According to research conducted by SuperSport, one of the world’s largest sports broadcasting corporations based in South Africa, 42% of rugby fans interviewed said that they are interested in both women’s and men’s rugby. A staggering 82% indicated they would be interested in watching the Women’s Rugby World Cup if the national team was participating. Mtshazi isn’t convinced.

“I’m not sure where they got those numbers from,” she says, pointing out that there is no unique link on SuperSport’s rugby page dedicated to the women’s game, even though there are pages covering under-20 competitions and the NPC league in New Zealand. “I’ll believe it when I see it,” Mtshazi says of SuperSport’s claims.

On field performances would help in this regard. “South Africans love a winning team,” Cantwell adds. “It’s easy to market a team when they’re challenging for World Cups. But we require patience, and a little kindness as well.”

Cantwell and Smit point to the success of the national women’s cricket team, the Proteas, as well as the national football team, Banyana Banyana, who lifted the Women’s African Cup of Nations title in July. These two squads have not only inspired young girls to pick up a cricket bat or join a local football club, but have attracted the interest and support of fans from both sexes.

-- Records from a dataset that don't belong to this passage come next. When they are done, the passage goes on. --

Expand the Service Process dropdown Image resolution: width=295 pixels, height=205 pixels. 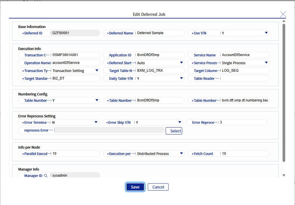coord(266,62)
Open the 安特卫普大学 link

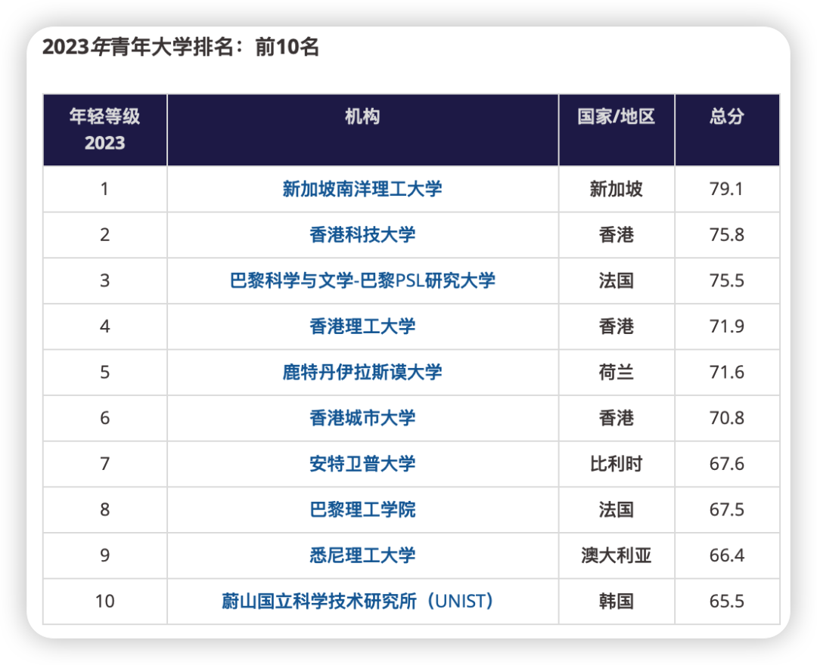pyautogui.click(x=362, y=464)
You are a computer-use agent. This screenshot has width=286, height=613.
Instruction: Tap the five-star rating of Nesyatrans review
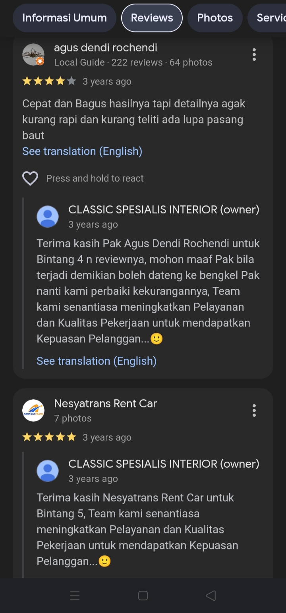coord(49,437)

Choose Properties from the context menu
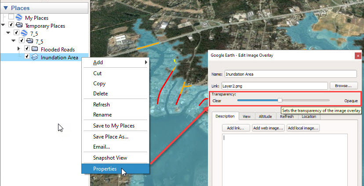click(x=105, y=169)
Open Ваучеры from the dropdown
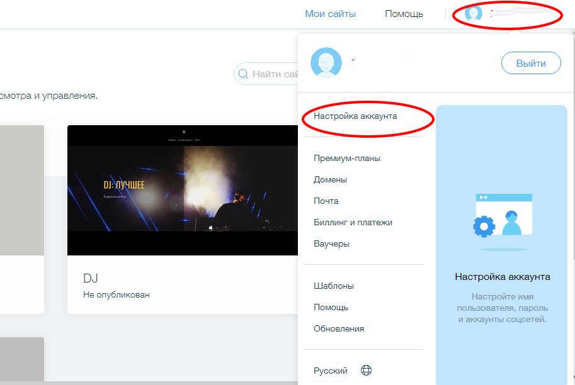This screenshot has width=575, height=385. click(331, 244)
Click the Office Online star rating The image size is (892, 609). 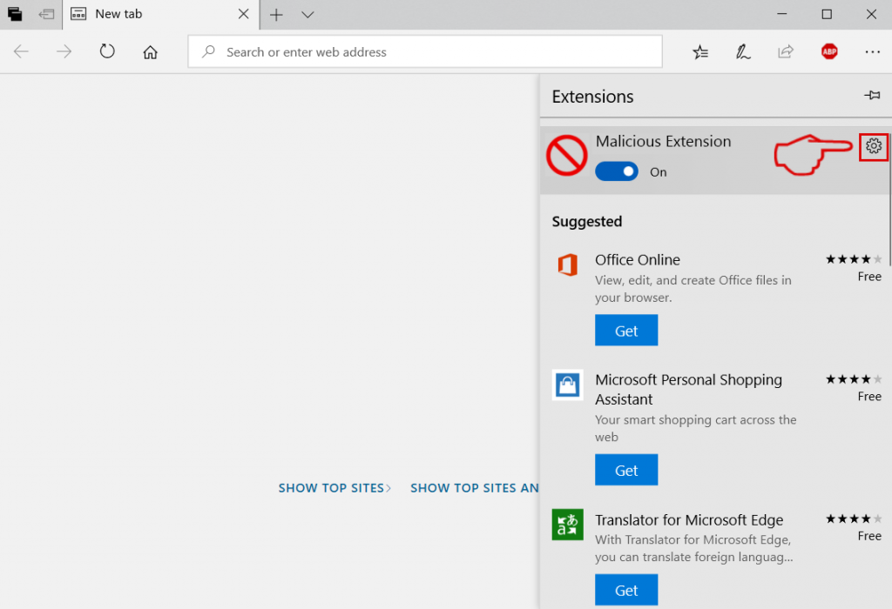pos(854,259)
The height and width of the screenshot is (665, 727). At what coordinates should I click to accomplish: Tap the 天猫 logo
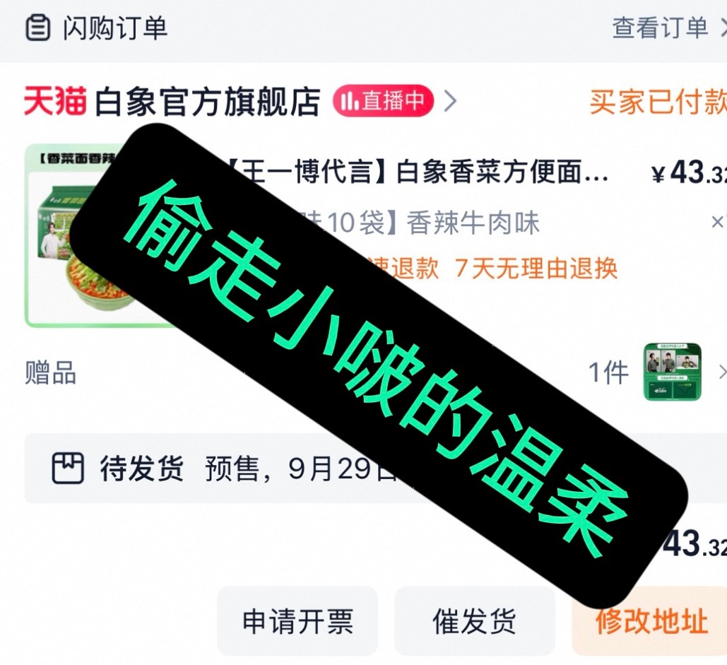54,100
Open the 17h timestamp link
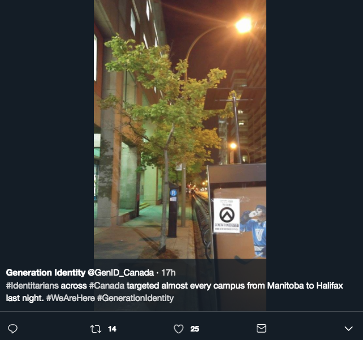The width and height of the screenshot is (363, 340). [x=168, y=273]
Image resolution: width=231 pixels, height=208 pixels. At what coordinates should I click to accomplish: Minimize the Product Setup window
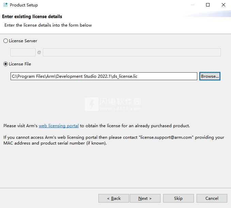pos(193,5)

“We’re conscious that in order to bring people on board we have to improve the product,” says Labeeb Levy, a skills coach and performance analyst with the Stormers who serves as a consultant to the women’s team in Cape Town. He was surprised by the tone of my voice during our interview, assuming I was called ‘Danielle’ and was a woman given my interest in this subject.

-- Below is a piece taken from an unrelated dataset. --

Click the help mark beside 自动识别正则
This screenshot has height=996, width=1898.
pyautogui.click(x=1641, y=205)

“We have to be honest and admit that the skills aren’t the same [in the men’s and women’s game] and that the game is of a lower standard, in South African at least. Kidding ourselves won’t help. We’ve seen England and New Zealand lead the way and they’ve done it the right way.

“Fans don’t have infinite time or money. They have to choose what they watch and we can’t just expect them to tune in and support. We have to give them something to be proud of.

“Most women start on the XVs programme late here. Our touch rugby programme starts at 12-years-old and you can play at a provincial level there, and that is how we get a lot of our players. So we do have players who can catch and pass, and sometimes kick, but we’re having to teach them set-pieces and how to join a ruck and how to tackle properly. Rugby IQ is something that comes over time and that’s often the difference between winning and losing. From a skills and tactics point of view we are playing catch up, but we are catching up.”

This World Cup arrives at a nascent stage in the development of the women’s game in South Africa. When asked what his team’s realistic goals were, Raubenheimer only mentioned on field performances after various off-field responsibilities like “growing the game” and “showing young girls that they can make a career and a life in the sport.”

When pressed for an answer concerning results, Raubenheimer spoke plainly. “We just want to give a good account of ourselves against England and France, but we don’t expect to challenge them or qualify from the group. We’re aiming to beat Fiji, though. That would be massive for us. We believe we can do it.”

In turn that would embolden sponsors to invest more money in the grassroots, cultivating a new generation of players who might bolster clubs, inculcate their communities with a rugby culture and shift perceptions on the limitations of women in a patriarchal society. New heroes might emerge as young girls look at a rugby ball and envisage themselves wearing that famous Springbok emblem, representing an organisation that has attracted the attention of Hollywood executives and award-winning filmmakers.

Rugby has long been a conduit for lofty dreams but in South Africa half of the population has been excluded. Not any more.